In the first task, you will estimate the amount of memory required by the fake application, using a resource-utilisation monitor.

Start a VNC session (skip this step if you are already in a VNC session)
Submit an interactive job with the following command
```
$ qsub -I -l walltime=00:30:00,mem=1gb
```
When the job starts, a small JOBinfo window pops up at the top-right corner.
Run the fake application under the shell prompt initiated by the interactive job
```
$ ./fake_app 3 60
```
Keep your eyes on the JOBinfo window and see how the memory usage evolves. The Max memory usage indicates the amount of memory needed for the fake application.
Terminate the interactive job

Task 2: with job’s STDOUT/ERR file

In this task, you will be confronted with an issue that the computer resource (in this case, the memory) allocated for your job is not sufficient to complete the computation. With few trials, you will find out a sufficient (but not overestimated) memory requirement to finish the job.
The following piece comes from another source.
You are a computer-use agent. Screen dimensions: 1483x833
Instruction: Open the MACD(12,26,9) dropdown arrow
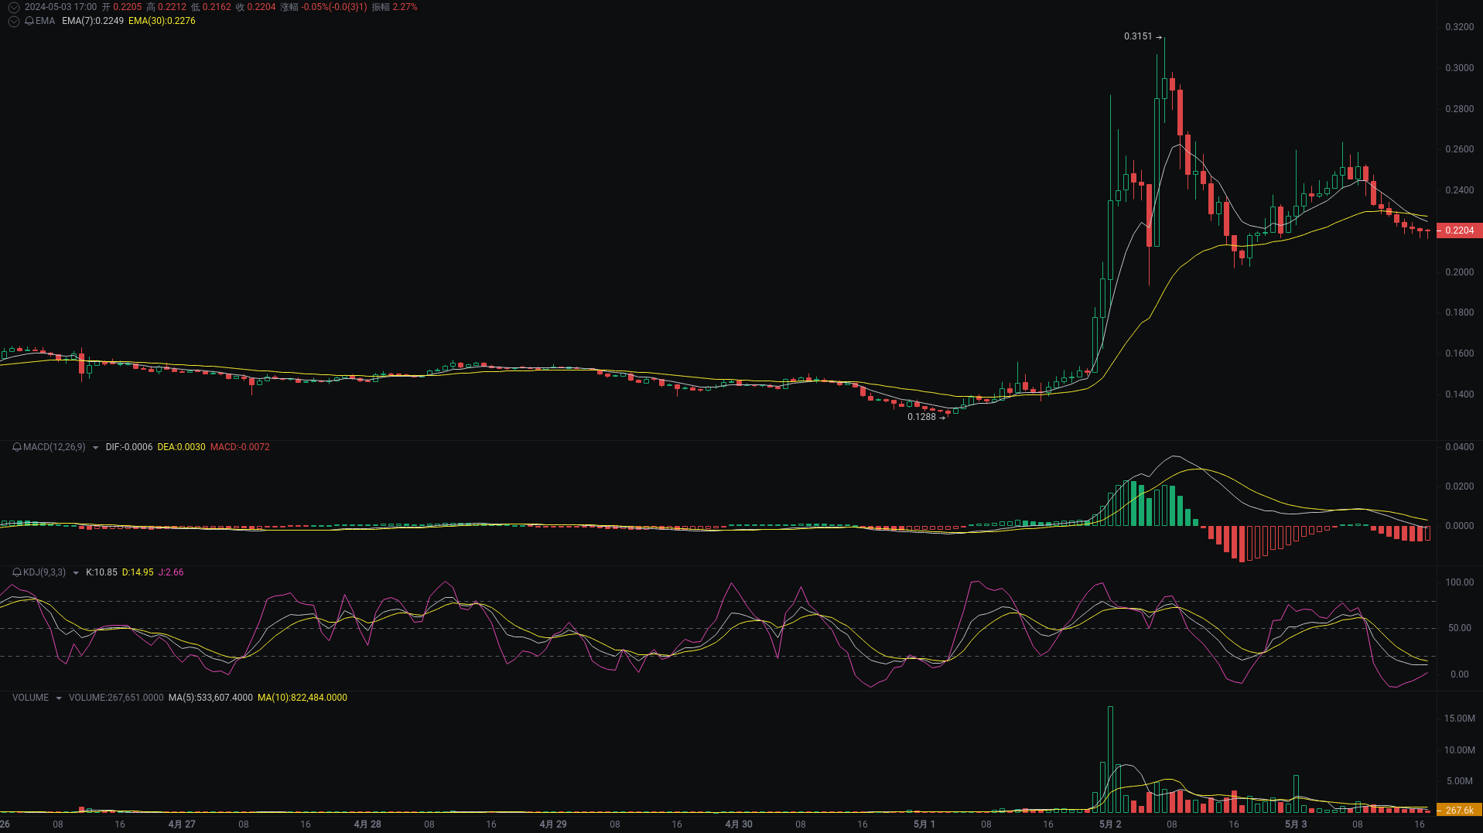(95, 447)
Download another fake application

$ wget https://github.com/Donders-Institute/hpc-wiki-v2/raw/master/docs/cluster_howto/exercise_resource/fake_app_2
$ chmod +x fake_app_2

Try to submit a job to the cluster using the following command.
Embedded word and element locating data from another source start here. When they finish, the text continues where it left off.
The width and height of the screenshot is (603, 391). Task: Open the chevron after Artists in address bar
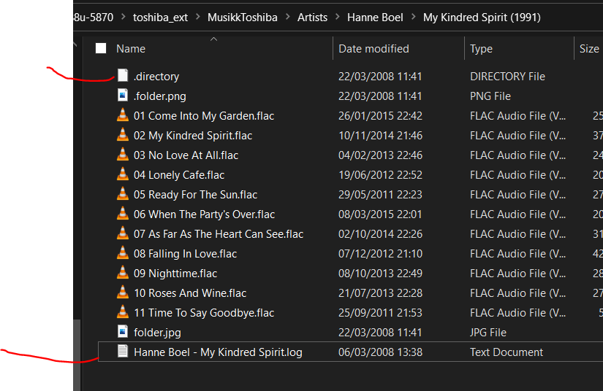pos(337,17)
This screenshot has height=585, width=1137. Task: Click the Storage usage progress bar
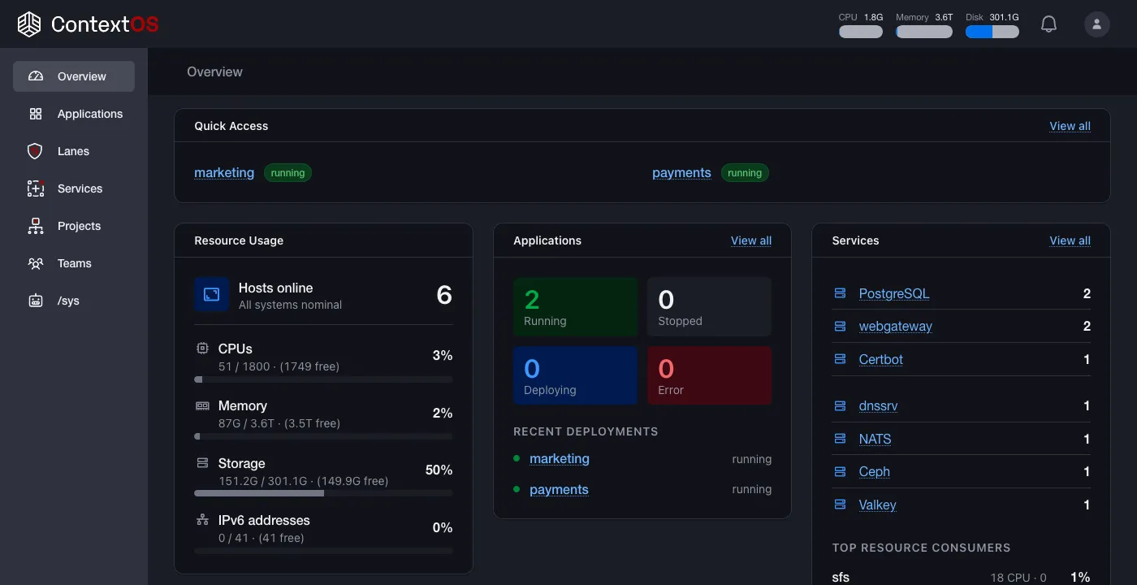323,493
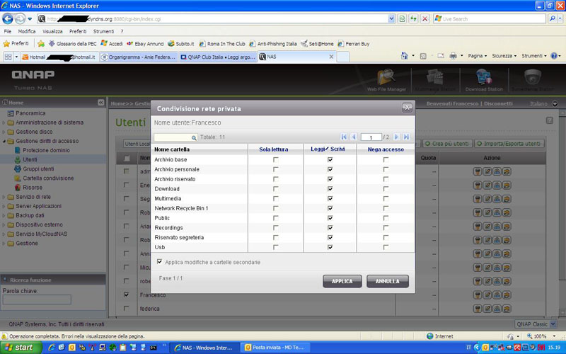Click the ANNULLA button
This screenshot has height=354, width=566.
click(387, 281)
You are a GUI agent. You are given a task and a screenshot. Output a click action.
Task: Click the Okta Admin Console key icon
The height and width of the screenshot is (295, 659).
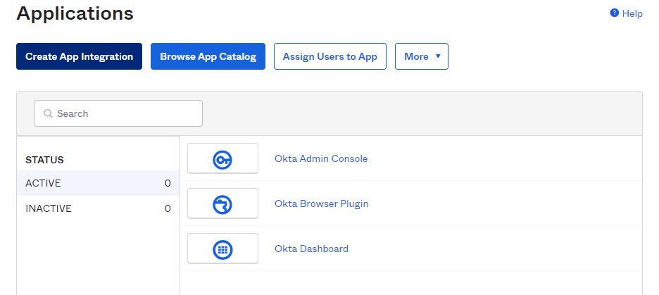pyautogui.click(x=222, y=160)
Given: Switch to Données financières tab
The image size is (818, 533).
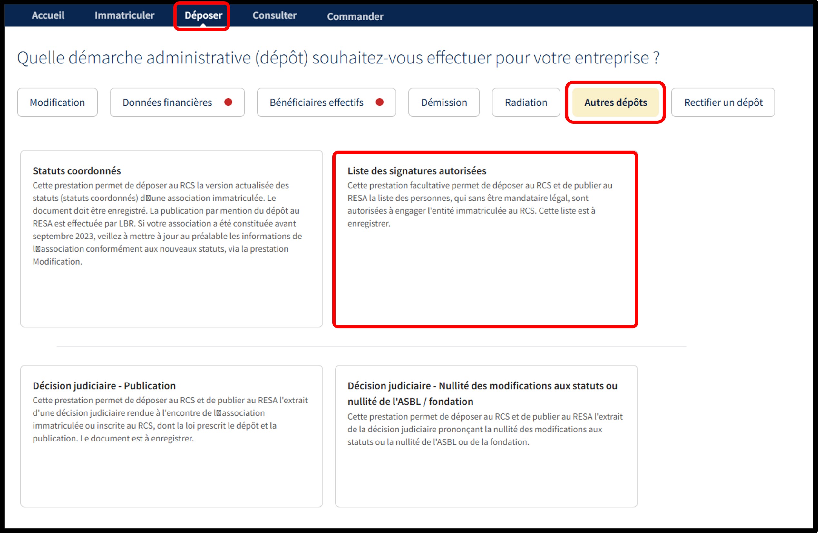Looking at the screenshot, I should 167,102.
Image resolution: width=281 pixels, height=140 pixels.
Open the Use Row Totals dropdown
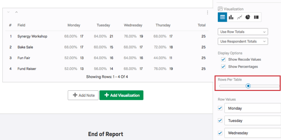(x=243, y=32)
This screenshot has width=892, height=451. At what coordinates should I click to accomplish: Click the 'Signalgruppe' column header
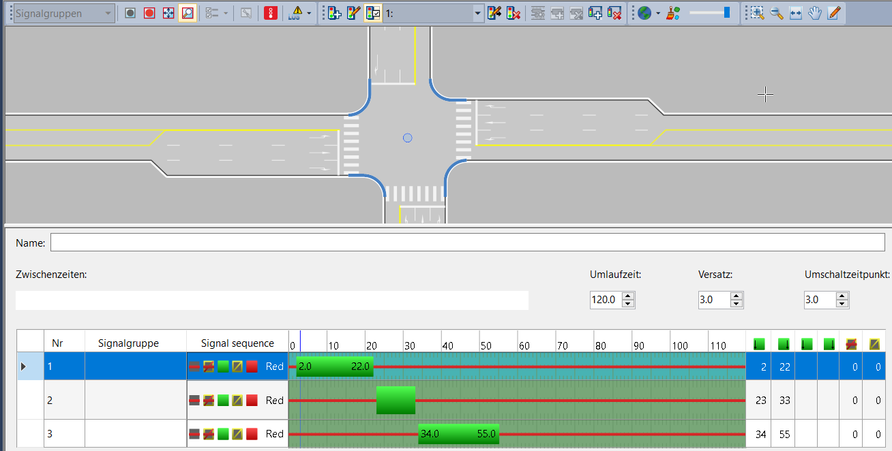[128, 343]
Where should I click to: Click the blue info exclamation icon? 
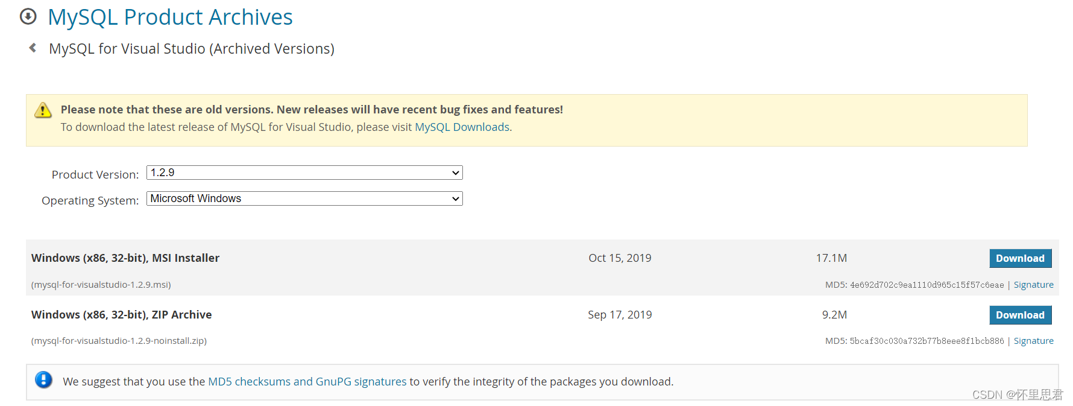click(43, 380)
$ echo "$PWD/fake_app_2 3 300" | qsub -N fake_app_2 -l walltime=600,mem=128mb

Wait for the job to finish, and check the STDOUT and STDERR files of the job. Do you get the expected result in the STDOUT file?
In the STDOUT file, find out relative information concerning job running out of memory limitation in the Epilogue section. In the example below, the information are presented on lines 4,9 and 10.
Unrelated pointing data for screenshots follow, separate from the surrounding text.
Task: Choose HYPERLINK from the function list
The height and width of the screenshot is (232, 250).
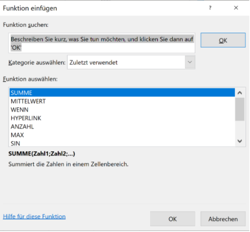Action: 122,118

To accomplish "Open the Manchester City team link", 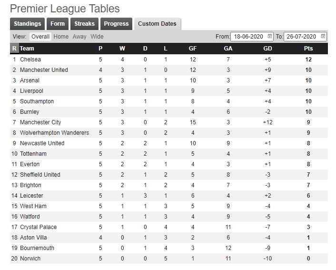I will [40, 122].
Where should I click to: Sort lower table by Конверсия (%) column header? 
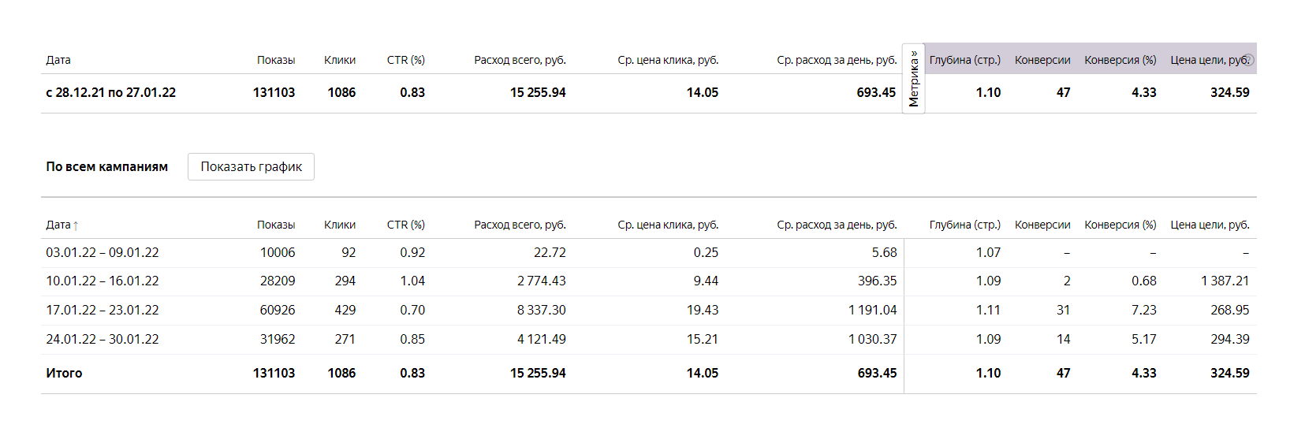point(1120,225)
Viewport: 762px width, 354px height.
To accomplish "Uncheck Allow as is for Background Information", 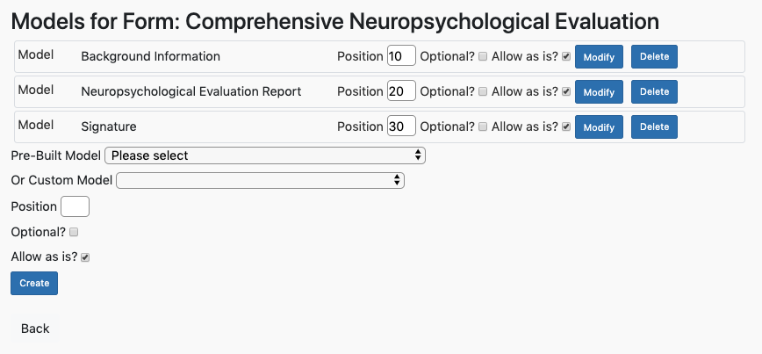I will pos(565,56).
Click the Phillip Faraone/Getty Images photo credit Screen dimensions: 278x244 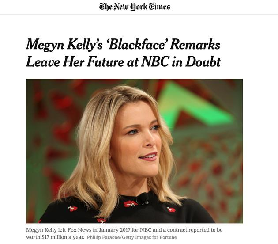(x=131, y=238)
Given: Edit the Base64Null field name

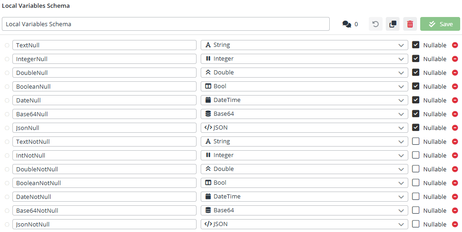Looking at the screenshot, I should pyautogui.click(x=104, y=114).
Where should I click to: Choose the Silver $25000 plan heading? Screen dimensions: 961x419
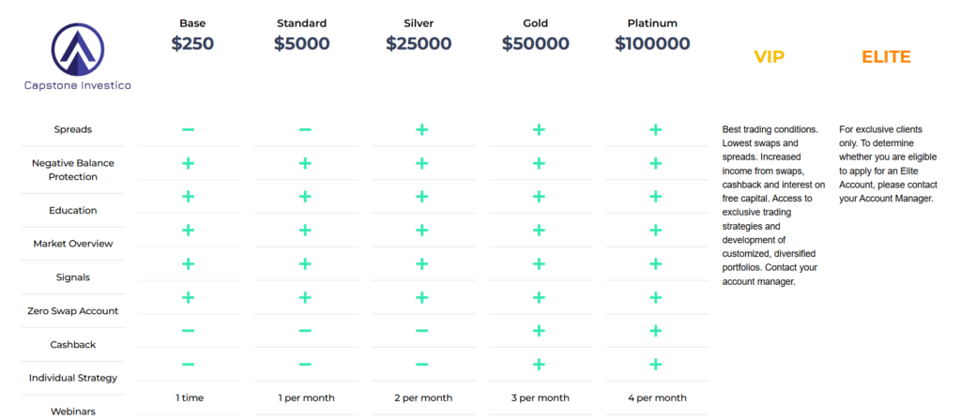417,35
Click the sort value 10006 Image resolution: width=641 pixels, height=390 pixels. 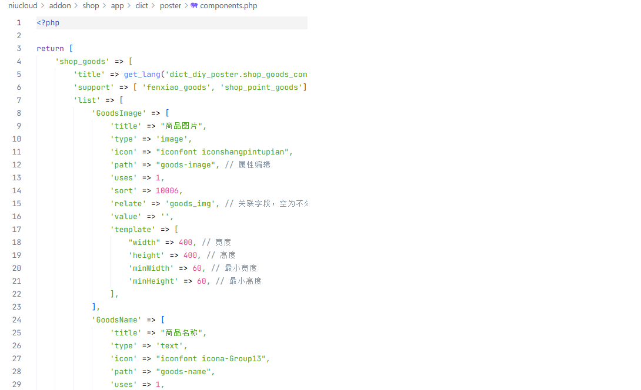168,191
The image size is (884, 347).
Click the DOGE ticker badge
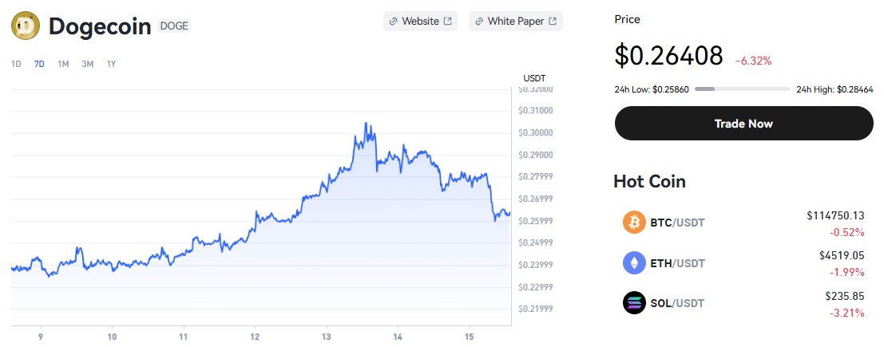point(174,26)
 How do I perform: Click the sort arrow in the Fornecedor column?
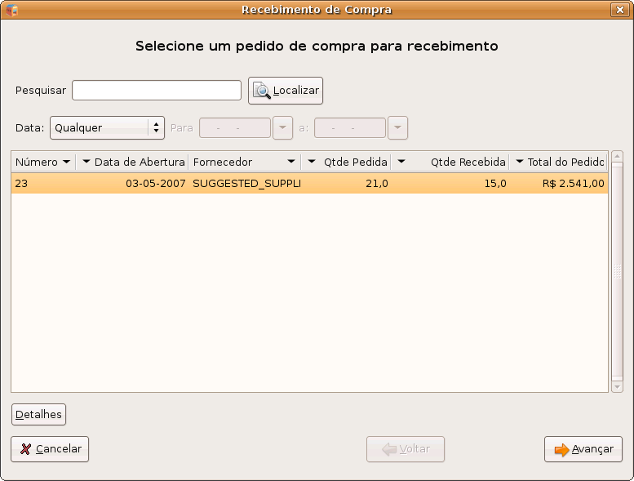(291, 162)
On line 4, it shows that the job’s exit code is 137. This is the first hint that the job might be killed by the system kernel due to memory over usage. On line 9, you see the memory requirement specified at the job submission time; while on line 10, it shows that the maximum memory used by the job is 134217728 bytes, which is very close to the 128mb in the requirement (i.e. the “asked resources”).

Putting these information together, what happend behind the scene was that the job got killed by the kernel when the computational process (the fake_app_2 in this case) tried to allocate memory more than what was requested for the job. The killing caused the process to return an exit code 9; and the Torque scheduler translated it to the job’s exit code by adding an extra 128 to the process’ exit code.
```
 1----------------------------------------
 2Begin PBS Epilogue Wed Oct 17 10:18:53 CEST 2018 1539764333
 3Job ID:            17635280.dccn-l029.dccn.nl
 4Job Exit Code:     137
 5Username:          honlee
 6Group:             tg
 7Job Name:          fake_app_2
 8Session:           15668
 9Asked resources:   walltime=00:10:00,mem=128mb
10Used resources:    cput=00:00:04,walltime=00:00:19,mem=134217728b
11Queue:             veryshort
12Nodes:             dccn-c365.dccn.nl
13End PBS Epilogue Wed Oct 17 10:18:53 CEST 2018 1539764333
14----------------------------------------
```
Try to submit the job again with the memory requirement increased sufficiently for the actual usage.

Tip

Specify the requirement higher, but as close as possible to the actual usage.

Unnecessary high requirement results in inefficient usage of resources, and consequently blocks other jobs (including yours) from having sufficient resources to start.